→ Data provided

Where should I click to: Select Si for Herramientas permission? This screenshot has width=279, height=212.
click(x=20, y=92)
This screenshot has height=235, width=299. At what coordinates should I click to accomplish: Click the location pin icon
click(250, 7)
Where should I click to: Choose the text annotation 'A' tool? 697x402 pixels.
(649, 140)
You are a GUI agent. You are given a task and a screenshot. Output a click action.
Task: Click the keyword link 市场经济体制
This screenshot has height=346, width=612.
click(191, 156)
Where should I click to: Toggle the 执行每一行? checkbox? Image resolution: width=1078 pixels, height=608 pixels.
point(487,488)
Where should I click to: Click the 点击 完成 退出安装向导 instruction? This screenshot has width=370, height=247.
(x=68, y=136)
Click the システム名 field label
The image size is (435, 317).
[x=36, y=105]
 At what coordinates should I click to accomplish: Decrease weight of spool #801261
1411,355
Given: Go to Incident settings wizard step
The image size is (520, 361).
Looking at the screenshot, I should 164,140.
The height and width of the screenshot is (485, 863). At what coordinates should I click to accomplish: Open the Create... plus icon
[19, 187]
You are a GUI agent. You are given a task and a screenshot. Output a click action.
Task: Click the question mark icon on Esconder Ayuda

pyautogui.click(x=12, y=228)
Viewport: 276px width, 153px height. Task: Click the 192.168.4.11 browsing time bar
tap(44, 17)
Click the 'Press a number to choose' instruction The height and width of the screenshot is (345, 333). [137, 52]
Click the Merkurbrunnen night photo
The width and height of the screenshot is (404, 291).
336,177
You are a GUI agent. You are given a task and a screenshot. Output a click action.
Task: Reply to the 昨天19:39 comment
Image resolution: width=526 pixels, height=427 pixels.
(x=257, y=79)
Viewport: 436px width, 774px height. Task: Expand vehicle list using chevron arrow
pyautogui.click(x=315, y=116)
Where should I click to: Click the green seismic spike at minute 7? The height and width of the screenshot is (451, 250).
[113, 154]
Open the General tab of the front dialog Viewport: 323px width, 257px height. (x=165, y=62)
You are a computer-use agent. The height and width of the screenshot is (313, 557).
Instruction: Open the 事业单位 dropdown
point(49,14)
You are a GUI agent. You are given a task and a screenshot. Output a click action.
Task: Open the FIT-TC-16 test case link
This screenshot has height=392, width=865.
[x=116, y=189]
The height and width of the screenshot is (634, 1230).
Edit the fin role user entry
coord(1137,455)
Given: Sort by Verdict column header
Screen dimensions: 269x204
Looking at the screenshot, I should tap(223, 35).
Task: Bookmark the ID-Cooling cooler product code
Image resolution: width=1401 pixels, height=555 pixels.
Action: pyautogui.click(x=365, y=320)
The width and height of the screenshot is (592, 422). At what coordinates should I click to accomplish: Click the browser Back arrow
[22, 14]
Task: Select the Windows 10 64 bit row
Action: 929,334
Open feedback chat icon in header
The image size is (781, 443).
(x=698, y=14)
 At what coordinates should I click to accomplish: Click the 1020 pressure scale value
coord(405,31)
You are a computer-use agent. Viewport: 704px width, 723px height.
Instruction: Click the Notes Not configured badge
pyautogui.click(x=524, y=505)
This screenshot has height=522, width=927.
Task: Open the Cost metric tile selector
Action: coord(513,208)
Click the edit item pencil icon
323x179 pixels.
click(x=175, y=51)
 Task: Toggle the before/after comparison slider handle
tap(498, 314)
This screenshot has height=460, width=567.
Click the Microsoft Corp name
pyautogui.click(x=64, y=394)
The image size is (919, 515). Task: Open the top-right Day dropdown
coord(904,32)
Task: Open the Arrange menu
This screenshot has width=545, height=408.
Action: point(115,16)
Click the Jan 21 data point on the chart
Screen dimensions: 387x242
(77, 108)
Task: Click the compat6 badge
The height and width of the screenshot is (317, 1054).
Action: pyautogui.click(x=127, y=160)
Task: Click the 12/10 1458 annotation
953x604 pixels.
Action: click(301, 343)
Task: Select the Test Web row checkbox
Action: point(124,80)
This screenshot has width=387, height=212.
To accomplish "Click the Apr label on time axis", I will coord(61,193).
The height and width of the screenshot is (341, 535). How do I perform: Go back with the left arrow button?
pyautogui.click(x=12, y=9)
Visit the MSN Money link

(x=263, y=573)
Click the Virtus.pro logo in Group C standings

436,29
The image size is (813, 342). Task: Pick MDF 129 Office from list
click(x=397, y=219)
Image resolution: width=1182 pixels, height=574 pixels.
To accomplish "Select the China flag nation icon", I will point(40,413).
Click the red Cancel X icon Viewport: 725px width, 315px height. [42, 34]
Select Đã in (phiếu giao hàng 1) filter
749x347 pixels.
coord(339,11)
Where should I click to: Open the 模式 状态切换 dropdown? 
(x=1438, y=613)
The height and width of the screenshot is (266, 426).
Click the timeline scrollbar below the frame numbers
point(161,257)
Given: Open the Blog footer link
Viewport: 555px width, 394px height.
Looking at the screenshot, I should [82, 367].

→ Action item
Could you write out every entry above exactly as it appears?

→ Reply to the task
Where should I click to: Select Si for Herramientas permission? This screenshot has width=279, height=212.
click(x=20, y=92)
This screenshot has height=235, width=299. At what coordinates should I click to accomplish: Click the location pin icon
click(250, 7)
Where should I click to: Choose the text annotation 'A' tool? 697x402 pixels.
(649, 140)
You are a GUI agent. You are given a task and a screenshot. Output a click action.
Task: Click the keyword link 市场经济体制
This screenshot has height=346, width=612.
click(191, 156)
Where should I click to: Toggle the 执行每一行? checkbox? Image resolution: width=1078 pixels, height=608 pixels.
point(487,488)
Where should I click to: Click the 点击 完成 退出安装向导 instruction? This screenshot has width=370, height=247.
(x=68, y=136)
Click the システム名 field label
The image size is (435, 317).
[x=36, y=105]
 At what coordinates should I click to accomplish: Decrease weight of spool #801261
1411,355
Given: Go to Incident settings wizard step
The image size is (520, 361).
Looking at the screenshot, I should 164,140.
The height and width of the screenshot is (485, 863). At what coordinates should I click to accomplish: Open the Create... plus icon
[19, 187]
You are a GUI agent. You are given a task and a screenshot. Output a click action.
Task: Click the question mark icon on Esconder Ayuda

pyautogui.click(x=12, y=228)
Viewport: 276px width, 153px height. Task: Click the 192.168.4.11 browsing time bar
tap(44, 17)
Click the 'Press a number to choose' instruction The height and width of the screenshot is (345, 333). [137, 52]
Click the Merkurbrunnen night photo
The width and height of the screenshot is (404, 291).
336,177
You are a GUI agent. You are given a task and a screenshot. Output a click action.
Task: Reply to the 昨天19:39 comment
Image resolution: width=526 pixels, height=427 pixels.
(x=257, y=79)
Viewport: 436px width, 774px height. Task: Expand vehicle list using chevron arrow
pyautogui.click(x=315, y=116)
Where should I click to: Click the green seismic spike at minute 7? The height and width of the screenshot is (451, 250).
[113, 154]
Open the General tab of the front dialog Viewport: 323px width, 257px height. (x=165, y=62)
You are a computer-use agent. The height and width of the screenshot is (313, 557).
Instruction: Open the 事业单位 dropdown
point(49,14)
You are a GUI agent. You are given a task and a screenshot. Output a click action.
Task: Open the FIT-TC-16 test case link
This screenshot has height=392, width=865.
[x=116, y=189]
The height and width of the screenshot is (634, 1230).
Edit the fin role user entry
coord(1137,455)
Given: Sort by Verdict column header
Screen dimensions: 269x204
Looking at the screenshot, I should tap(223, 35).
Task: Bookmark the ID-Cooling cooler product code
Image resolution: width=1401 pixels, height=555 pixels.
Action: pyautogui.click(x=365, y=320)
The width and height of the screenshot is (592, 422). At what coordinates should I click to accomplish: Click the browser Back arrow
[22, 14]
Task: Select the Windows 10 64 bit row
Action: 929,334
Open feedback chat icon in header
The image size is (781, 443).
(x=698, y=14)
 At what coordinates should I click to accomplish: Click the 1020 pressure scale value
coord(405,31)
You are a computer-use agent. Viewport: 704px width, 723px height.
Instruction: Click the Notes Not configured badge
pyautogui.click(x=524, y=505)
This screenshot has height=522, width=927.
Task: Open the Cost metric tile selector
Action: coord(513,208)
Click the edit item pencil icon
323x179 pixels.
click(x=175, y=51)
 Task: Toggle the before/after comparison slider handle
tap(498, 314)
This screenshot has height=460, width=567.
Click the Microsoft Corp name
pyautogui.click(x=64, y=394)
The image size is (919, 515). Task: Open the top-right Day dropdown
coord(904,32)
Task: Open the Arrange menu
This screenshot has width=545, height=408.
Action: point(115,16)
Click the Jan 21 data point on the chart
Screen dimensions: 387x242
(77, 108)
Task: Click the compat6 badge
The height and width of the screenshot is (317, 1054).
Action: pyautogui.click(x=127, y=160)
Task: Click the 12/10 1458 annotation
953x604 pixels.
Action: click(301, 343)
Task: Select the Test Web row checkbox
Action: point(124,80)
This screenshot has width=387, height=212.
To accomplish "Click the Apr label on time axis", I will coord(61,193).
The height and width of the screenshot is (341, 535). How do I perform: Go back with the left arrow button?
pyautogui.click(x=12, y=9)
Visit the MSN Money link

(x=263, y=573)
Click the Virtus.pro logo in Group C standings

436,29
The image size is (813, 342). Task: Pick MDF 129 Office from list
click(x=397, y=219)
Image resolution: width=1182 pixels, height=574 pixels.
To accomplish "Select the China flag nation icon", I will point(40,413).
Click the red Cancel X icon Viewport: 725px width, 315px height. [42, 34]
Select Đã in (phiếu giao hàng 1) filter
749x347 pixels.
coord(339,11)
Where should I click to: Open the 模式 状态切换 dropdown? 
(x=1438, y=613)
The height and width of the screenshot is (266, 426).
Click the timeline scrollbar below the frame numbers
point(161,257)
Given: Open the Blog footer link
Viewport: 555px width, 394px height.
Looking at the screenshot, I should [82, 367].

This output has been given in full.